- WHAT THIS TASK INVOLVES
Locate the word "icon" in the data below, then copy every line that holds it.

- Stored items
▶
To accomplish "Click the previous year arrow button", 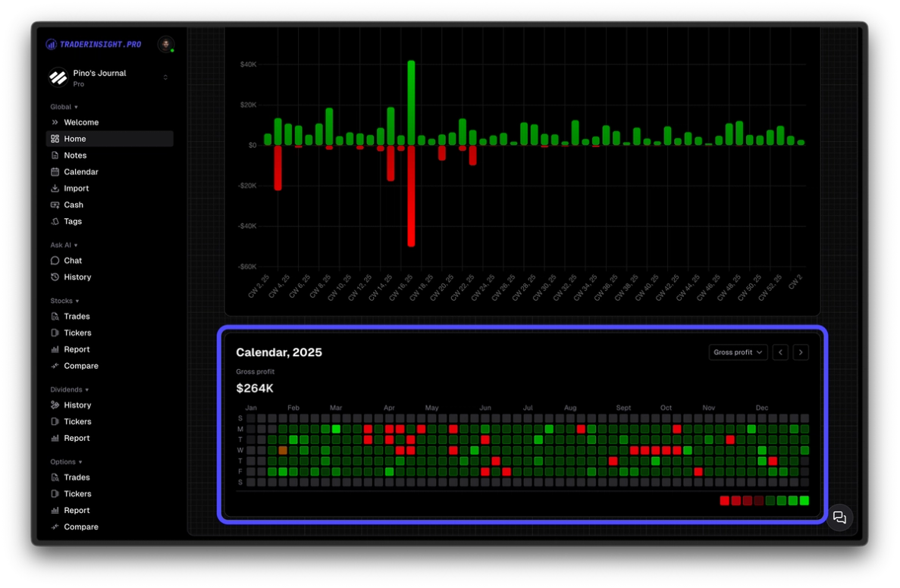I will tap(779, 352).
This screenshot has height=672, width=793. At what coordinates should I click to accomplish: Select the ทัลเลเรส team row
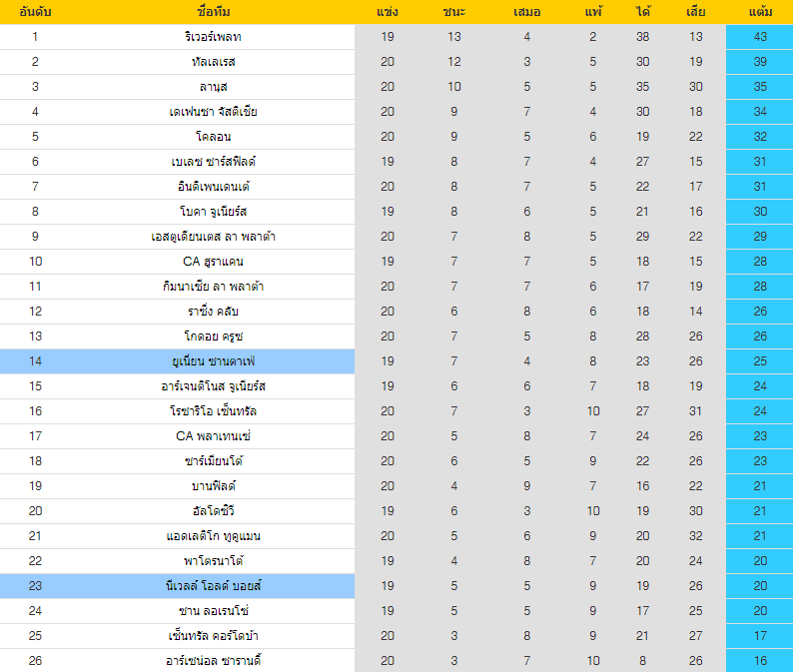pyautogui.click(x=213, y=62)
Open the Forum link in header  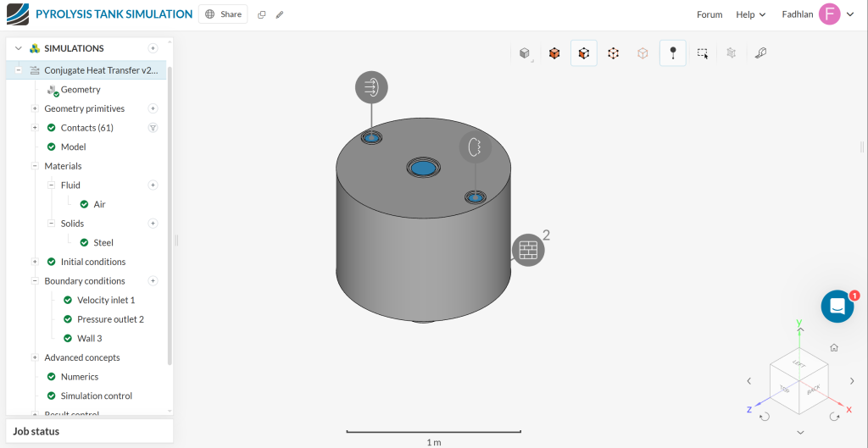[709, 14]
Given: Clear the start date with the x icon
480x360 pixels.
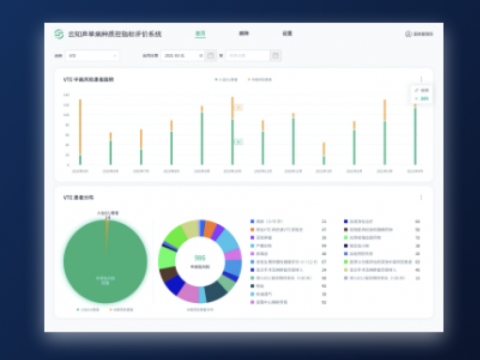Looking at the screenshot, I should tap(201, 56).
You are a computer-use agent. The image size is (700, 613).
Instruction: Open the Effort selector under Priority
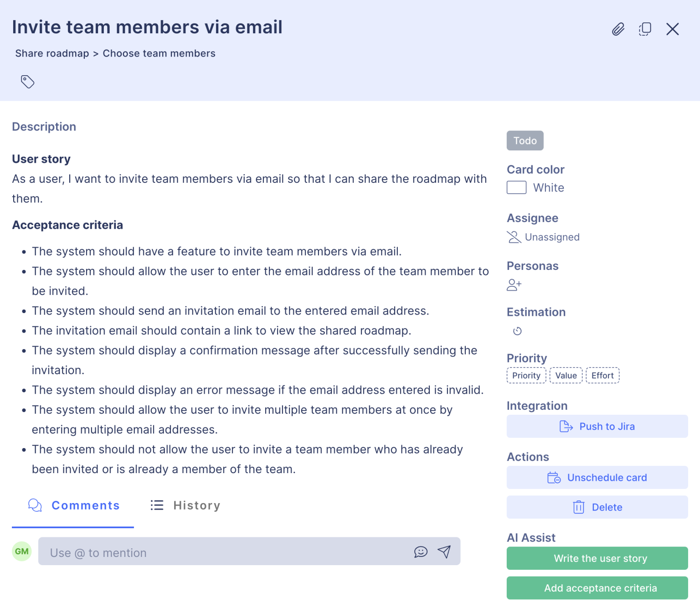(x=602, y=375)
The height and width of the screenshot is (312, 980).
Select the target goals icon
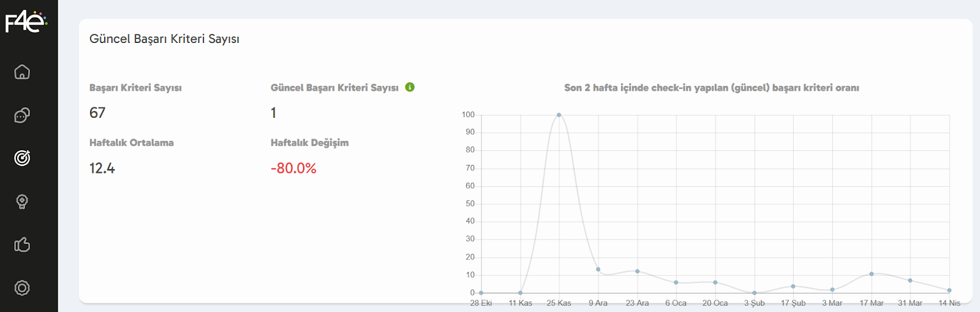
◀
- RESULT OF THE EXERCISE
Given: Clear the start date with the x icon
Select the target goals icon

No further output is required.